WRITTEN INSTRUCTION: Rewrite the listing below, replacing every "Where should I click to" with "Where do I click to" and leaving all other text as it is.

SUPPLIED INFORMATION:

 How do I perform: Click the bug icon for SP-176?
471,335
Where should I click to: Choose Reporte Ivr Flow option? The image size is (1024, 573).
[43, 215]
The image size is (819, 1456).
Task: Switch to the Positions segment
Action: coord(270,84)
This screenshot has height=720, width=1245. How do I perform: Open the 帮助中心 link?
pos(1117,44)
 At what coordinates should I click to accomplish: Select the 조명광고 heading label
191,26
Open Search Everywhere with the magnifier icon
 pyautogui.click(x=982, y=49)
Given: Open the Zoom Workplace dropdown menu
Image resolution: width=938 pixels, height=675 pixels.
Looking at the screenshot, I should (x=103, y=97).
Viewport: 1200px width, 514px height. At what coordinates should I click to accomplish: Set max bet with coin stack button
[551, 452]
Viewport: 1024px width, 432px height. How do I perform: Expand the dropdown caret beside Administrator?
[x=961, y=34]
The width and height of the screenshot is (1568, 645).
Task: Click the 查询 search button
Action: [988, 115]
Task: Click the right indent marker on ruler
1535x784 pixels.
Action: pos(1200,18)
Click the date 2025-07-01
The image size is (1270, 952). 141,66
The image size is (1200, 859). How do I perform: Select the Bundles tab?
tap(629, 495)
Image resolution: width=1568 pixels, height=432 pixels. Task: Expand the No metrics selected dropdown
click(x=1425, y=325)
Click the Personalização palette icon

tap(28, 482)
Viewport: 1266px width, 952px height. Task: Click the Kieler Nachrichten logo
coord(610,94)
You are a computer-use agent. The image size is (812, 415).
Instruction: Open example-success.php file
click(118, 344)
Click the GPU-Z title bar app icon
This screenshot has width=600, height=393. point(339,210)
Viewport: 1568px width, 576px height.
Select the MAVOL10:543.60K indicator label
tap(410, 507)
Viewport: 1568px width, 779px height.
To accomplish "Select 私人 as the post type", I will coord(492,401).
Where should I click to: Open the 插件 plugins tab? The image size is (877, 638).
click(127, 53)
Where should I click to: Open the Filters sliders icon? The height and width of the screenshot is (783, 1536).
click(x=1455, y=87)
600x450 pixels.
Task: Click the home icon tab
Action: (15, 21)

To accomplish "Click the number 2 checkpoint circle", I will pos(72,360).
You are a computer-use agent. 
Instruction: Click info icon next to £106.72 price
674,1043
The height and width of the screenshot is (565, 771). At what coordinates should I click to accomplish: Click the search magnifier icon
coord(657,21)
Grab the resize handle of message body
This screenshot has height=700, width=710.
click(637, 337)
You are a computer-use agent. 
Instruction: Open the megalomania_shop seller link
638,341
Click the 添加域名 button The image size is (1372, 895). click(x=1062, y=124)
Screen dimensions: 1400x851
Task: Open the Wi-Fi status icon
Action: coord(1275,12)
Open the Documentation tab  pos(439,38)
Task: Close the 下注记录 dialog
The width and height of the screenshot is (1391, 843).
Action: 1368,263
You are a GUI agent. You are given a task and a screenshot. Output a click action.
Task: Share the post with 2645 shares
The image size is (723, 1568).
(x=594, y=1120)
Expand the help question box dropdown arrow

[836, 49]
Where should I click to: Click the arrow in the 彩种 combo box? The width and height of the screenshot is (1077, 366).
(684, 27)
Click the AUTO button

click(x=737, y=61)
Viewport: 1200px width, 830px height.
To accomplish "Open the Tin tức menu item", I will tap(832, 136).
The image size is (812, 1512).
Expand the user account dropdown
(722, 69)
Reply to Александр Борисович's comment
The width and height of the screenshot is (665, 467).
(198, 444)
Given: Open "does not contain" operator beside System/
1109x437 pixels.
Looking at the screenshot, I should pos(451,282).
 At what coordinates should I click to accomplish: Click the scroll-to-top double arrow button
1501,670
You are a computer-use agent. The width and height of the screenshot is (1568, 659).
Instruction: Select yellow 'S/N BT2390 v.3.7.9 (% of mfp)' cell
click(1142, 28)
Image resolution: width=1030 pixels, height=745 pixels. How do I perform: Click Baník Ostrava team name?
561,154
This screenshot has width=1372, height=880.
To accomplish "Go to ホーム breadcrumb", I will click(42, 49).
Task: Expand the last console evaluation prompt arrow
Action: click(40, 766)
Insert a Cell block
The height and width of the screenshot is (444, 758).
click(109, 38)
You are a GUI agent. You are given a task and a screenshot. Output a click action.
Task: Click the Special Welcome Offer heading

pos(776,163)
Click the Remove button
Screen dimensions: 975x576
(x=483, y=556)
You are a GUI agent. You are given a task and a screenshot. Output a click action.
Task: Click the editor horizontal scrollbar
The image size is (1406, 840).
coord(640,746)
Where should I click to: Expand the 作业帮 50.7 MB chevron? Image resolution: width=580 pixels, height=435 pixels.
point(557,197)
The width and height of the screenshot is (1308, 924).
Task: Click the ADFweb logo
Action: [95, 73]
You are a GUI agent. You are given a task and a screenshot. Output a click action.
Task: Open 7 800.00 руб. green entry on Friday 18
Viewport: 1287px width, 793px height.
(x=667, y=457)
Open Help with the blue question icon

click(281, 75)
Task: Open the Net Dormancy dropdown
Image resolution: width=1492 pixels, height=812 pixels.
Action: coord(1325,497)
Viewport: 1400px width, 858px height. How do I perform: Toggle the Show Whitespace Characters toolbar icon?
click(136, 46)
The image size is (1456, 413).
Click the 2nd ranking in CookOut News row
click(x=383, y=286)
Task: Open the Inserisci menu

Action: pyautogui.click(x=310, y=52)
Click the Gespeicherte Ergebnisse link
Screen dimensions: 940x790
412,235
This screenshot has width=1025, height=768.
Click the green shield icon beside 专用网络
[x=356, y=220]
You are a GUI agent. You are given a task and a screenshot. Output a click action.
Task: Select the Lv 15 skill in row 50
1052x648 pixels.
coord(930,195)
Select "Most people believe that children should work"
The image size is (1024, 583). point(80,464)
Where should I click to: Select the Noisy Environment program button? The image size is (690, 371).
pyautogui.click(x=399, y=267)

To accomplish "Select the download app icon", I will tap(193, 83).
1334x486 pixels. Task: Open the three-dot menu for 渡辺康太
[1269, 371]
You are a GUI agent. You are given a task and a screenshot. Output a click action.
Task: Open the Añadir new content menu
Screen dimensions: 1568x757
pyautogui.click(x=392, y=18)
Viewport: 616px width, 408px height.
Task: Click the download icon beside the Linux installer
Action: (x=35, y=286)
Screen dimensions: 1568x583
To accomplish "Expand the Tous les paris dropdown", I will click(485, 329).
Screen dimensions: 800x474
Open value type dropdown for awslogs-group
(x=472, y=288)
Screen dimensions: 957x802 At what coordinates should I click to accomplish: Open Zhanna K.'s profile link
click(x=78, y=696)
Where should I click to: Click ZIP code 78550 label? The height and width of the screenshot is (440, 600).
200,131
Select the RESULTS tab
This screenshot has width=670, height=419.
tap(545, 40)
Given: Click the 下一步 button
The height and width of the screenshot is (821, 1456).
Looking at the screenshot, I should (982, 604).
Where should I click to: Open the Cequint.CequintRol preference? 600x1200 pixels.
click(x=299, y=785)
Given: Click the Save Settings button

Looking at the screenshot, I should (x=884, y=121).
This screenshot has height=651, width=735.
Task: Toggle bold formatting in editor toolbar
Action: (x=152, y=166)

ANSWER FOR THE TASK:
 How do I perform: Click the bug icon for SP-176?
471,335
Where do I click to: Choose Reporte Ivr Flow option? The image size is (1024, 573).
[43, 215]
The image size is (819, 1456).
Task: Switch to the Positions segment
Action: coord(270,84)
This screenshot has height=720, width=1245. How do I perform: Open the 帮助中心 link?
pos(1117,44)
 At what coordinates should I click to accomplish: Select the 조명광고 heading label
191,26
Open Search Everywhere with the magnifier icon
 pyautogui.click(x=982, y=49)
Given: Open the Zoom Workplace dropdown menu
Image resolution: width=938 pixels, height=675 pixels.
Looking at the screenshot, I should (x=103, y=97).
Viewport: 1200px width, 514px height. At what coordinates should I click to accomplish: Set max bet with coin stack button
[551, 452]
Viewport: 1024px width, 432px height. How do I perform: Expand the dropdown caret beside Administrator?
[x=961, y=34]
The width and height of the screenshot is (1568, 645).
Task: Click the 查询 search button
Action: [988, 115]
Task: Click the right indent marker on ruler
1535x784 pixels.
Action: pos(1200,18)
Click the date 2025-07-01
The image size is (1270, 952). 141,66
The image size is (1200, 859). How do I perform: Select the Bundles tab?
tap(629, 495)
Image resolution: width=1568 pixels, height=432 pixels. Task: Expand the No metrics selected dropdown
click(x=1425, y=325)
Click the Personalização palette icon

tap(28, 482)
Viewport: 1266px width, 952px height. Task: Click the Kieler Nachrichten logo
coord(610,94)
You are a computer-use agent. The image size is (812, 415).
Instruction: Open example-success.php file
click(118, 344)
Click the GPU-Z title bar app icon
This screenshot has width=600, height=393. point(339,210)
Viewport: 1568px width, 576px height.
Select the MAVOL10:543.60K indicator label
tap(410, 507)
Viewport: 1568px width, 779px height.
To accomplish "Select 私人 as the post type", I will coord(492,401).
Where do I click to: Open the 插件 plugins tab? The image size is (877, 638).
click(127, 53)
Where do I click to: Open the Filters sliders icon? The height and width of the screenshot is (783, 1536).
click(x=1455, y=87)
600x450 pixels.
Task: Click the home icon tab
Action: (15, 21)

To accomplish "Click the number 2 checkpoint circle", I will pos(72,360).
You are a computer-use agent. 
Instruction: Click info icon next to £106.72 price
674,1043
The height and width of the screenshot is (565, 771). At what coordinates should I click to accomplish: Click the search magnifier icon
coord(657,21)
Grab the resize handle of message body
This screenshot has height=700, width=710.
click(637, 337)
You are a computer-use agent. 
Instruction: Open the megalomania_shop seller link
638,341
Click the 添加域名 button The image size is (1372, 895). click(x=1062, y=124)
Screen dimensions: 1400x851
Task: Open the Wi-Fi status icon
Action: coord(1275,12)
Open the Documentation tab  pos(439,38)
Task: Close the 下注记录 dialog
The width and height of the screenshot is (1391, 843).
Action: 1368,263
You are a GUI agent. You are given a task and a screenshot. Output a click action.
Task: Share the post with 2645 shares
The image size is (723, 1568).
(x=594, y=1120)
Expand the help question box dropdown arrow

[836, 49]
Where do I click to: Click the arrow in the 彩种 combo box? The width and height of the screenshot is (1077, 366).
(684, 27)
Click the AUTO button

click(x=737, y=61)
Viewport: 1200px width, 830px height.
To accomplish "Open the Tin tức menu item", I will tap(832, 136).
The image size is (812, 1512).
Expand the user account dropdown
(722, 69)
Reply to Александр Борисович's comment
The width and height of the screenshot is (665, 467).
(198, 444)
Given: Open "does not contain" operator beside System/
1109x437 pixels.
Looking at the screenshot, I should pos(451,282).
 At what coordinates should I click to accomplish: Click the scroll-to-top double arrow button
1501,670
You are a computer-use agent. The width and height of the screenshot is (1568, 659).
Instruction: Select yellow 'S/N BT2390 v.3.7.9 (% of mfp)' cell
click(1142, 28)
Image resolution: width=1030 pixels, height=745 pixels. How do I perform: Click Baník Ostrava team name?
561,154
This screenshot has width=1372, height=880.
To accomplish "Go to ホーム breadcrumb", I will click(42, 49).
Task: Expand the last console evaluation prompt arrow
Action: click(40, 766)
Insert a Cell block
The height and width of the screenshot is (444, 758).
click(109, 38)
You are a GUI agent. You are given a task and a screenshot. Output a click action.
Task: Click the Special Welcome Offer heading

pos(776,163)
Click the Remove button
Screen dimensions: 975x576
(x=483, y=556)
You are a GUI agent. You are given a task and a screenshot. Output a click action.
Task: Click the editor horizontal scrollbar
The image size is (1406, 840).
coord(640,746)
Where do I click to: Expand the 作业帮 50.7 MB chevron? Image resolution: width=580 pixels, height=435 pixels.
point(557,197)
The width and height of the screenshot is (1308, 924).
Task: Click the ADFweb logo
Action: [95, 73]
You are a GUI agent. You are given a task and a screenshot. Output a click action.
Task: Open 7 800.00 руб. green entry on Friday 18
Viewport: 1287px width, 793px height.
(x=667, y=457)
Open Help with the blue question icon

click(281, 75)
Task: Open the Net Dormancy dropdown
Image resolution: width=1492 pixels, height=812 pixels.
Action: coord(1325,497)
Viewport: 1400px width, 858px height. How do I perform: Toggle the Show Whitespace Characters toolbar icon?
click(136, 46)
The image size is (1456, 413).
Click the 2nd ranking in CookOut News row
click(x=383, y=286)
Task: Open the Inserisci menu

Action: pyautogui.click(x=310, y=52)
Click the Gespeicherte Ergebnisse link
Screen dimensions: 940x790
412,235
This screenshot has width=1025, height=768.
Click the green shield icon beside 专用网络
[x=356, y=220]
You are a GUI agent. You are given a task and a screenshot. Output a click action.
Task: Select the Lv 15 skill in row 50
1052x648 pixels.
coord(930,195)
Select "Most people believe that children should work"
The image size is (1024, 583). point(80,464)
Where do I click to: Select the Noisy Environment program button? The image size is (690, 371).
pyautogui.click(x=399, y=267)

To accomplish "Select the download app icon", I will tap(193, 83).
1334x486 pixels. Task: Open the three-dot menu for 渡辺康太
[1269, 371]
You are a GUI agent. You are given a task and a screenshot. Output a click action.
Task: Open the Añadir new content menu
Screen dimensions: 1568x757
pyautogui.click(x=392, y=18)
Viewport: 616px width, 408px height.
Task: Click the download icon beside the Linux installer
Action: (x=35, y=286)
Screen dimensions: 1568x583
To accomplish "Expand the Tous les paris dropdown", I will click(485, 329).
Screen dimensions: 800x474
Open value type dropdown for awslogs-group
(x=472, y=288)
Screen dimensions: 957x802 At what coordinates should I click to accomplish: Open Zhanna K.'s profile link
click(x=78, y=696)
Where do I click to: Click ZIP code 78550 label? The height and width of the screenshot is (440, 600).
200,131
Select the RESULTS tab
This screenshot has width=670, height=419.
tap(545, 40)
Given: Click the 下一步 button
The height and width of the screenshot is (821, 1456).
Looking at the screenshot, I should (982, 604).
Where do I click to: Open the Cequint.CequintRol preference? 600x1200 pixels.
click(x=299, y=785)
Given: Click the Save Settings button

Looking at the screenshot, I should (x=884, y=121).
This screenshot has height=651, width=735.
Task: Toggle bold formatting in editor toolbar
Action: (x=152, y=166)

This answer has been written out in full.